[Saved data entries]
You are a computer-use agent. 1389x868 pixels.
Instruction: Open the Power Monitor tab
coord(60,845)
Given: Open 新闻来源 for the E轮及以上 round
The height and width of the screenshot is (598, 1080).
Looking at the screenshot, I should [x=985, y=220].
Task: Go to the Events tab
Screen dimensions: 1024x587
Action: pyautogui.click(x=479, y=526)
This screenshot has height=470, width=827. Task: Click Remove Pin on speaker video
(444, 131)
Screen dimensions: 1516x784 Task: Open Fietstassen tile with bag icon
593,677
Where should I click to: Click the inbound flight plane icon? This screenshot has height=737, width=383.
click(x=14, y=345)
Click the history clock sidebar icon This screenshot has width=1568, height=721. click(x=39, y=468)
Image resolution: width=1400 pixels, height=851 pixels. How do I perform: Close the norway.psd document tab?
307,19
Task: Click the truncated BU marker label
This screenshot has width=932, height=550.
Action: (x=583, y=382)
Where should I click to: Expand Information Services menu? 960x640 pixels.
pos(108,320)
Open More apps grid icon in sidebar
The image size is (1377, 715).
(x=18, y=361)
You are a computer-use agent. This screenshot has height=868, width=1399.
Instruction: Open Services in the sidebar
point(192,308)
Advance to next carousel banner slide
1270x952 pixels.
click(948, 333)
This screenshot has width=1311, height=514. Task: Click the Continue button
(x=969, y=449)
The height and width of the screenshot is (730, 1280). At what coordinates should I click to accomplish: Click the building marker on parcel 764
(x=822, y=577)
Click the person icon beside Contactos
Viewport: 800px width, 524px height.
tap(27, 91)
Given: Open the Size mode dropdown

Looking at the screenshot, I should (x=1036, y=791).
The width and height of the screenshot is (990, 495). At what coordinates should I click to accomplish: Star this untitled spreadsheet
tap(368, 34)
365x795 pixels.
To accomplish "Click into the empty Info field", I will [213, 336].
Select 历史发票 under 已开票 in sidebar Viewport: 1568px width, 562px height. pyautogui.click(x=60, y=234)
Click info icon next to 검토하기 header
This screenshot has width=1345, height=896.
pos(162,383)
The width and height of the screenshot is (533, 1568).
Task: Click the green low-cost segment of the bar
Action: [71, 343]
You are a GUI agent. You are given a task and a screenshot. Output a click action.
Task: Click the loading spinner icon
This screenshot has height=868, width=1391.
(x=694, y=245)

- PROMPT:
Line count for "computer": state how many lines of the records contain it, and give only the number.

- EXPECTED ANSWER:
2